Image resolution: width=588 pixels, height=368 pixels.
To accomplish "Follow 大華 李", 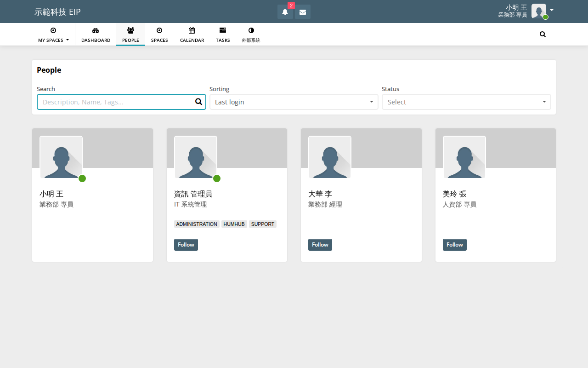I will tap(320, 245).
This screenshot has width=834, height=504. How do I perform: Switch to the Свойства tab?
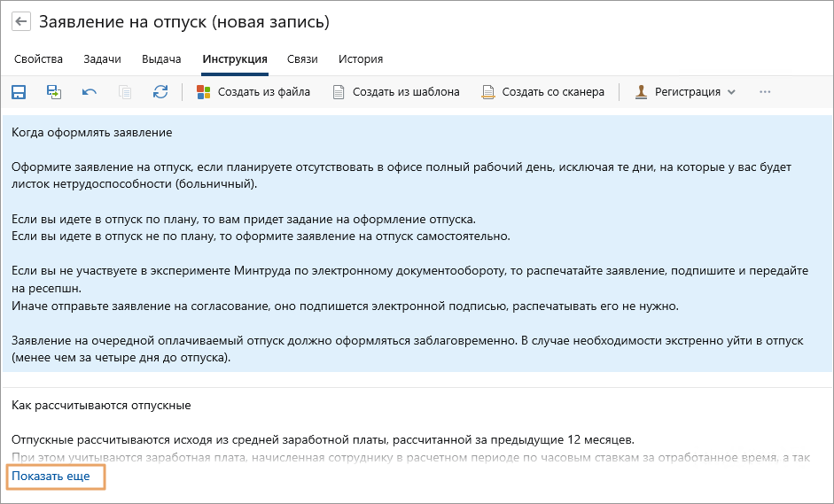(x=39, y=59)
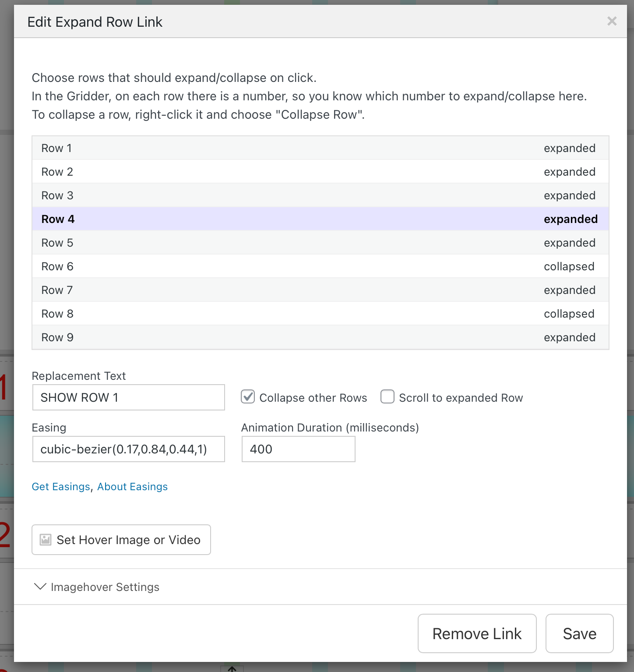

::::

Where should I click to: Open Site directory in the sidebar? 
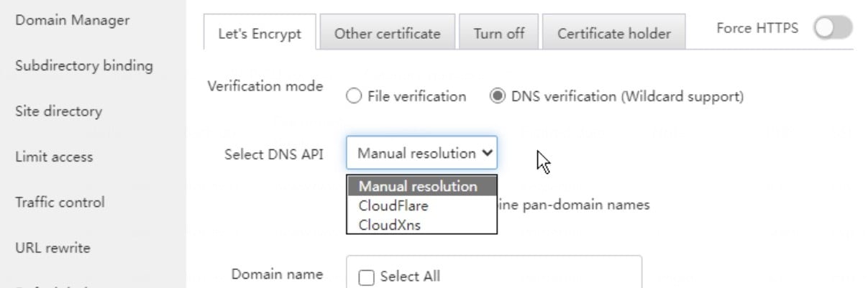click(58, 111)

::::

What the task requires:
Could you revise the material starting with the line with "This screenshot has" and going on through the line with "(x=39, y=59)", swapping "Switch to" for "Go to" and keeping all else the same? Return only those lines, and leave the pictures out.

Full output:
This screenshot has width=834, height=504. How do I perform: Go to the Свойства tab?
(x=39, y=59)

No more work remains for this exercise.